> Problems to work on
(a) According to the investment disclosure, how many simulations were used to derive the distribution of return outcomes from VCMM?
(b) Repeat word for word the portion of the investment disclosure starting with "Ex-U.S. bonds: Citigroup" and going on through "Market Index thereafter.".

Start of Exercise text

All investing is subject to risk, including the possible loss of the money you invest.
*IMPORTANT: The projections and other information generated by the VCMM regarding the likelihood of various investment outcomes are hypothetical in nature, do not reflect actual investment results, and are not guarantees of future results. Distribution of return outcomes from VCMM, derived from 10,000 simulations for U.S. equity returns and fixed income returns. Simulations as of September 30, 2015. Results from the model may vary with each use and over time. For more information, please see the important information note below.
** The long-term returns for our hypothetical portfolios are based on data for the appropriate market indexes through September 2015. We chose these benchmarks to provide the best history possible, and we split the global allocations to align with Vanguard’s guidance in constructing diversified portfolios.
U.S. bonds: Standard & Poor’s High Grade Corporate Index from 1926 through 1968; Citigroup High Grade Index from 1969 through 1972; Lehman Brothers U.S. Long Credit AA Index from 1973 through 1975; and Barclays U.S. Aggregate Bond Index thereafter.
Ex-U.S. bonds: Citigroup World Government Bond Ex-U.S. Index from 1985 through January 1989 and Barclays Global Aggregate ex-USD Index thereafter.
Global bonds: Before 1985, 100% U.S. bonds, as defined above. After 1985, 80% U.S. bonds and 20% ex-U.S. bonds, rebalanced monthly.
U.S. equities: S&P 90 Index from January 1926 through March 1957; S&P 500 Index from March 1957 through 1974; Dow Jones Wilshire 5000 Index from 1975 through April 2005; and MSCI US Broad Market Index thereafter.
Ex-U.S. equities: MSCI World ex USA Index from January 1970 through 1987 and MSCI All Country World ex USA Index thereafter.
Global equities: Before 1970, 100% U.S. equities, as defined above. After 1970, 70% U.S. equities and 30% ex-U.S. equities, rebalanced monthly.
IMPORTANT: The projections and other information generated by the Vanguard Capital Markets Model regarding the likelihood of various investment outcomes are hypothetical in nature, do not reflect actual investment results, and are not guarantees of future results. VCMM results will vary with each use and over time.
The VCMM projections are based on a statistical analysis of historical data. Future returns may behave differently from the historical patterns captured in the VCMM. More important, the VCMM may be underestimating extreme negative scenarios unobserved in the historical period on which the model estimation is based.

End of Exercise text
Start of Information given

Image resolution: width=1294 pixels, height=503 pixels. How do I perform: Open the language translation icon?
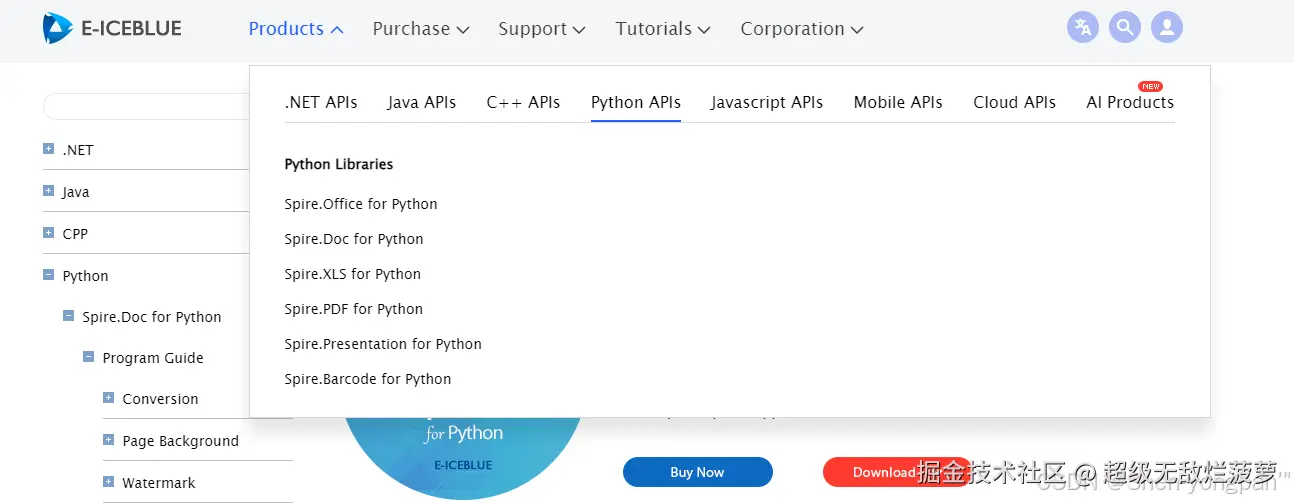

End of Information given
Start of Information given

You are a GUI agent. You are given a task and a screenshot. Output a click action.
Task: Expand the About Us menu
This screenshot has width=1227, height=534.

End of Information given

> Solutions below
(a) 10,000 simulations.

(b)
Ex-U.S. bonds: Citigroup World Government Bond Ex-U.S. Index from 1985 through January 1989 and Barclays Global Aggregate ex-USD Index thereafter.
Global bonds: Before 1985, 100% U.S. bonds, as defined above. After 1985, 80% U.S. bonds and 20% ex-U.S. bonds, rebalanced monthly.
U.S. equities: S&P 90 Index from January 1926 through March 1957; S&P 500 Index from March 1957 through 1974; Dow Jones Wilshire 5000 Index from 1975 through April 2005; and MSCI US Broad Market Index thereafter.